## Records shown
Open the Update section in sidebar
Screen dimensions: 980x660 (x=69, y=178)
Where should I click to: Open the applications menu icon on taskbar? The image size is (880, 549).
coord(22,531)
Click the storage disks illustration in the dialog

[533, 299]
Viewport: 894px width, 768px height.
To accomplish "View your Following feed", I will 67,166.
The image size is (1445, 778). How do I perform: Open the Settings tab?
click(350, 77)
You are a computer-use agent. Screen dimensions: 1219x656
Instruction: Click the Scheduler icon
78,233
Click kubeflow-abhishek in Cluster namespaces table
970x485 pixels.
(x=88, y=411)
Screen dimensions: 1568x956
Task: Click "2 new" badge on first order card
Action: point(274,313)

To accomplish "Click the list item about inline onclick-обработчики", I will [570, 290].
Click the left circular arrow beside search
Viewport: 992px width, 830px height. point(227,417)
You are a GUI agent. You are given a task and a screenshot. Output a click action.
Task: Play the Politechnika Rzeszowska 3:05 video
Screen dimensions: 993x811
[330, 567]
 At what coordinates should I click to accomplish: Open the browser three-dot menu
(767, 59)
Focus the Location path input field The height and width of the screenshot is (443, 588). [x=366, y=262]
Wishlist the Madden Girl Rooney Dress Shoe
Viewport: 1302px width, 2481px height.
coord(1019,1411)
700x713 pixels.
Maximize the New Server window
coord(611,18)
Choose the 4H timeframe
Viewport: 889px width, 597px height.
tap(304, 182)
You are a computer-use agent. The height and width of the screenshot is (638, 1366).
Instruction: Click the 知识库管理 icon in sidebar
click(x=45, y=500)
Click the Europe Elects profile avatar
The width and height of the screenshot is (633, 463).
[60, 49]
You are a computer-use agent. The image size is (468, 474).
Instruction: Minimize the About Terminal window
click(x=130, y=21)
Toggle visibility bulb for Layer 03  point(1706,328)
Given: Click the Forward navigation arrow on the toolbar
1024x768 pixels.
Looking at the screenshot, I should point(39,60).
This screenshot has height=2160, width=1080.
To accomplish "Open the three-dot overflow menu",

## Task instructions
Every entry in the data should be returned exactly.

## Reply to the task
Open the Update section in sidebar
Screen dimensions: 980x660 (x=69, y=178)
Where should I click to: Open the applications menu icon on taskbar? The image size is (880, 549).
coord(22,531)
Click the storage disks illustration in the dialog

[533, 299]
Viewport: 894px width, 768px height.
To accomplish "View your Following feed", I will 67,166.
The image size is (1445, 778). How do I perform: Open the Settings tab?
click(350, 77)
You are a computer-use agent. Screen dimensions: 1219x656
Instruction: Click the Scheduler icon
78,233
Click kubeflow-abhishek in Cluster namespaces table
970x485 pixels.
(x=88, y=411)
Screen dimensions: 1568x956
Task: Click "2 new" badge on first order card
Action: point(274,313)

To accomplish "Click the list item about inline onclick-обработчики", I will [570, 290].
Click the left circular arrow beside search
Viewport: 992px width, 830px height. point(227,417)
You are a GUI agent. You are given a task and a screenshot. Output a click action.
Task: Play the Politechnika Rzeszowska 3:05 video
Screen dimensions: 993x811
[330, 567]
 At what coordinates should I click to accomplish: Open the browser three-dot menu
(767, 59)
Focus the Location path input field The height and width of the screenshot is (443, 588). [x=366, y=262]
Wishlist the Madden Girl Rooney Dress Shoe
Viewport: 1302px width, 2481px height.
coord(1019,1411)
700x713 pixels.
Maximize the New Server window
coord(611,18)
Choose the 4H timeframe
Viewport: 889px width, 597px height.
tap(304, 182)
You are a computer-use agent. The height and width of the screenshot is (638, 1366).
Instruction: Click the 知识库管理 icon in sidebar
click(x=45, y=500)
Click the Europe Elects profile avatar
The width and height of the screenshot is (633, 463).
[60, 49]
You are a computer-use agent. The image size is (468, 474).
Instruction: Minimize the About Terminal window
click(x=130, y=21)
Toggle visibility bulb for Layer 03  point(1706,328)
Given: Click the Forward navigation arrow on the toolbar
1024x768 pixels.
Looking at the screenshot, I should point(39,60).
This screenshot has height=2160, width=1080.
To accomplish "Open the three-dot overflow menu",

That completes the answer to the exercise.